Many eligible to remain unenrolled even after Medicaid expansion
An estimated 23 million non-elderly Americans will remain uninsured after 2014, including 15 million eligible for Medicaid coverage, according to a March 2011 Congressional Budget Office report.
"The large number of eligible but unenrolled people with the Medicaid program has always been a problem," says Michael Perry, a partner at Lake Research Partners, a Washington, DC-based national public opinion and political strategy research firm.
There are many reasons for this, according to Mr. Perry, who has researched innovative Medicaid enrollment processes for the Kaiser Commission for Medicaid and the Uninsured in Washington, DC. "People still have knowledge gaps about Medicaid. They are unsure what the eligibility levels are, and even how to enroll," he says.
People who have lost jobs and their health insurance during the recession are new to public health programs, says Mr. Perry, and many never consider that they may be eligible for Medicaid.
"Many of the people in this income band have fluid incomes that vary from month to month. That makes it hard for them to qualify," he adds. "Many keep holding out for that next job, thinking that their period of being uninsured and unemployed will be brief and that they do not really need Medicaid."
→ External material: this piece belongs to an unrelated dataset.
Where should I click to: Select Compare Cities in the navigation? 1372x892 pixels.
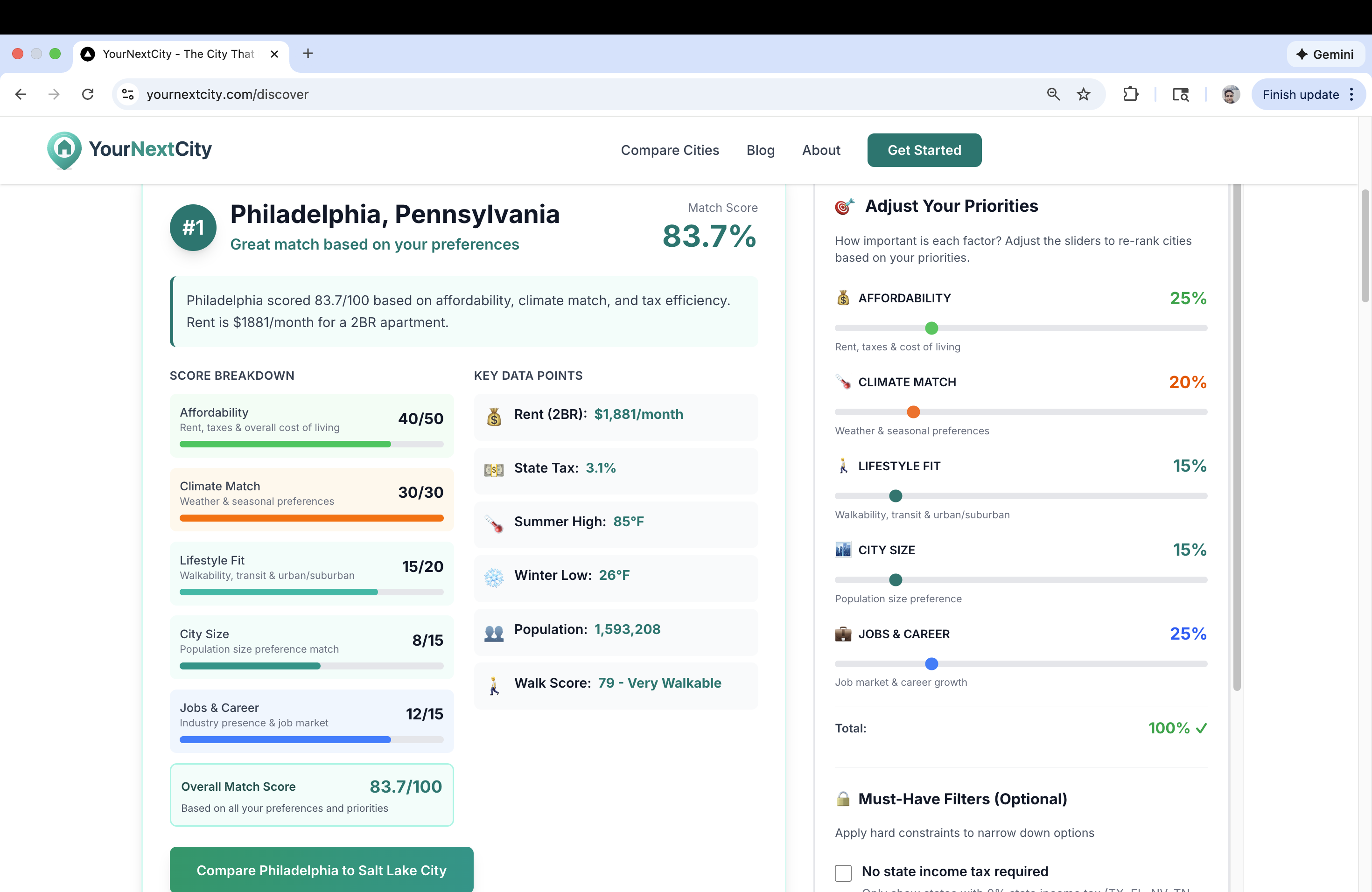tap(670, 150)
The enrollment process itself for Medicaid is a barrier, according to Mr. Perry, and many people simply don't want to go through the effort if they don't believe they will qualify.
While schools do some promotion of Medicaid and the Children's Health Insurance Program (CHIP), state budgets don't allow for much Medicaid outreach these days, says Mr. Perry. "There really are not many TV commercials, billboards, or ads about these programs," he says. "People really need to seek them out."
Mr. Perry says that "embedding" Medicaid enrollers in community organizations and hospitals is a particularly effective way to reach people in need of insurance. "In some smaller communities where there are big layoffs or big companies shutting down, I have heard of Medicaid and CHIP eligibility enrollers being asked to come speak to employees about the programs and help them enroll," he says.
Mr. Perry points to Louisiana's approach, where food stamp applicants are asked if they have health insurance, and are given the option of having the Medicaid program process their application. "This is great, because it means the family only needs to fill out one application. They are automatically processed for Medicaid, too," he says.
Similarly, Marylanders who indicate that they lack insurance on their state tax forms are sent Medicaid applications, notes Mr. Perry, while Chicago's public school system identifies children who lack health insurance so families can be sent applications for Medicaid and CHIP.
"In Oklahoma, there is a newborn enrollment program. Uninsured infants are enrolled in CHIP or Medicaid, and assigned to a pediatrician, before they even leave the hospital," says Mr. Perry. "The key is to make enrollment as automatic as possible for families."
While most Medicaid enrollees are currently children because eligibility levels are typically too low for a working adult without children to qualify, says Mr. Perry, this is going to change in 2014 when millions of adults will qualify. "There will be a need to rethink outreach and enrollment strategies," he says.
State budgets are one big obstacle to streamlining enrollment processes, adds Mr. Perry, and many have old computer systems that need updating. "Collecting all of the paperwork needed to process a family in Medicaid is cumbersome and a barrier," he says.
States are looking into being able to pull current income information from other state databases to reduce the need for all of this paperwork, he says. "Many states are really looking to make the enrollment process more of an online experience, where people can apply from their homes and just mail in paperwork," says Mr. Perry.
In addition, Mr. Perry argues that the Medicaid program should be "rebranded" to remove any negative associations or stigma. "The goal should be to make Medicaid more of a health insurance program and less of a poverty program, which it is now," he says.